Your task: Each line below that carries the string "with" must appear in the answer.

Data to examine:
────────

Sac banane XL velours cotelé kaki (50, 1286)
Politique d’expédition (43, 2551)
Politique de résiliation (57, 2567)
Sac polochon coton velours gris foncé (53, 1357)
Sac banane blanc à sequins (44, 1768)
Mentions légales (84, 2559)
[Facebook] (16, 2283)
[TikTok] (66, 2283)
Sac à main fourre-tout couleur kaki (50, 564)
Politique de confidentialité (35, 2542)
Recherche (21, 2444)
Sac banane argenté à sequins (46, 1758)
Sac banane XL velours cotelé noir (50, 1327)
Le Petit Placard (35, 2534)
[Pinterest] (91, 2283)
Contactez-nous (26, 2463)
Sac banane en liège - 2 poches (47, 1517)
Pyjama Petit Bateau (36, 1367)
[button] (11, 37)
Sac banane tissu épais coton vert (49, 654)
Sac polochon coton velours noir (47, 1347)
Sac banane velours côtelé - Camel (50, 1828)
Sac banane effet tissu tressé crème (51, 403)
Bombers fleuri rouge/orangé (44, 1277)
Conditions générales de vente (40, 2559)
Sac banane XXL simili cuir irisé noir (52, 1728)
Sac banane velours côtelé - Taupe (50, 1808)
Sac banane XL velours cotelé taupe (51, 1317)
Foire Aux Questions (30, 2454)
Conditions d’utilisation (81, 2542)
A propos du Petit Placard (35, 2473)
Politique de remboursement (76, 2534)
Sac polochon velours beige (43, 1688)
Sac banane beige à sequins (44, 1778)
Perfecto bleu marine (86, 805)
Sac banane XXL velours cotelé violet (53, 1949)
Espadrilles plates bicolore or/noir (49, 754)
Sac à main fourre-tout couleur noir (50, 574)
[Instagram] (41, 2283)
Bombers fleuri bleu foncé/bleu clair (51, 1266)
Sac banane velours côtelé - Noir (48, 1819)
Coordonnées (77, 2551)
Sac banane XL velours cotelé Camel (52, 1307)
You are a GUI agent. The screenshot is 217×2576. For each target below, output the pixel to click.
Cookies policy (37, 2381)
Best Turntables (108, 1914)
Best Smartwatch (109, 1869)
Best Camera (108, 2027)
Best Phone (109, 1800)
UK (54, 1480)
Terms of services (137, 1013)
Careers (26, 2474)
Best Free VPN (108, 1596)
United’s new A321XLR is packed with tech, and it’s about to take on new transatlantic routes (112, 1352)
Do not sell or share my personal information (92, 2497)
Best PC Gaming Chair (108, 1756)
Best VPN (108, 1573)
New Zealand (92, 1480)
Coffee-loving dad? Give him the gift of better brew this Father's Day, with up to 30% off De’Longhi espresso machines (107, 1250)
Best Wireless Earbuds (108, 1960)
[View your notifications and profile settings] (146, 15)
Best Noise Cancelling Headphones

────────

Response area:
United’s new A321XLR is packed with tech, and it’s about to take on new transatlantic routes (112, 1352)
Coffee-loving dad? Give him the gift of better brew this Father's Day, with up to 30% off De’Longhi espresso machines (107, 1250)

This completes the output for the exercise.